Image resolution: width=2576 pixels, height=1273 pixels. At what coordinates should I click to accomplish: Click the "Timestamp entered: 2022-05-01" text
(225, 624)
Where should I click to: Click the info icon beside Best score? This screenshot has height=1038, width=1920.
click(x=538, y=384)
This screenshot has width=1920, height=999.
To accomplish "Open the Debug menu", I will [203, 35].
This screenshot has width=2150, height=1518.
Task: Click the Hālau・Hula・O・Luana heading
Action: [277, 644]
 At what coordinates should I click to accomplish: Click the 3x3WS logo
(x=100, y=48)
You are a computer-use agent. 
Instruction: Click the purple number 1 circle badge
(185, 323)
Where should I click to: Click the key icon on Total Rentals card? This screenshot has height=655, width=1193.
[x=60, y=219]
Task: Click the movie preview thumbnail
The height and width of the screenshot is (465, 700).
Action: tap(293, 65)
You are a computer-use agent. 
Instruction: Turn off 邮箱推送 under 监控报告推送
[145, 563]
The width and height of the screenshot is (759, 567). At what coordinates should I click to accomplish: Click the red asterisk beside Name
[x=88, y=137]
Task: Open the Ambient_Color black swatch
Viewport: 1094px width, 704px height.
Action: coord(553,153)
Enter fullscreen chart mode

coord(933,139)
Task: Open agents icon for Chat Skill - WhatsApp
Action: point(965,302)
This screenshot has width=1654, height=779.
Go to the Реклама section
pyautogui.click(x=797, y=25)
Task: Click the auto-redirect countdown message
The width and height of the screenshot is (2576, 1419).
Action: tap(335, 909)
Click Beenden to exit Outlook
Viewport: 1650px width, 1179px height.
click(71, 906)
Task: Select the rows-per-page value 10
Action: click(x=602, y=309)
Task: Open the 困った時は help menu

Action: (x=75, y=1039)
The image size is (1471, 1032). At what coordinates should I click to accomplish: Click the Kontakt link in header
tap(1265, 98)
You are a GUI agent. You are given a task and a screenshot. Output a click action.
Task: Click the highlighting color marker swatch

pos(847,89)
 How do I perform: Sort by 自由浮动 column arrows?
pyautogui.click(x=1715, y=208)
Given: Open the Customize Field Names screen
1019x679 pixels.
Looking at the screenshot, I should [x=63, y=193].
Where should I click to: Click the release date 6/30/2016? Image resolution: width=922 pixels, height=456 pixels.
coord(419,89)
════
Stated exercise:
From the line containing "Click Beenden to exit Outlook" through the end of the material, rewrite the lines with "Kontakt" replaced by "Contact" and everything else left unchanged.

The completed task:
Click Beenden to exit Outlook
Viewport: 1650px width, 1179px height.
click(71, 906)
Task: Select the rows-per-page value 10
Action: click(x=602, y=309)
Task: Open the 困った時は help menu

Action: (x=75, y=1039)
The image size is (1471, 1032). At what coordinates should I click to accomplish: Click the Contact link in header
tap(1265, 98)
You are a GUI agent. You are given a task and a screenshot. Output a click action.
Task: Click the highlighting color marker swatch

pos(847,89)
 How do I perform: Sort by 自由浮动 column arrows?
pyautogui.click(x=1715, y=208)
Given: Open the Customize Field Names screen
1019x679 pixels.
Looking at the screenshot, I should [x=63, y=193].
Where should I click to: Click the release date 6/30/2016? Image resolution: width=922 pixels, height=456 pixels.
coord(419,89)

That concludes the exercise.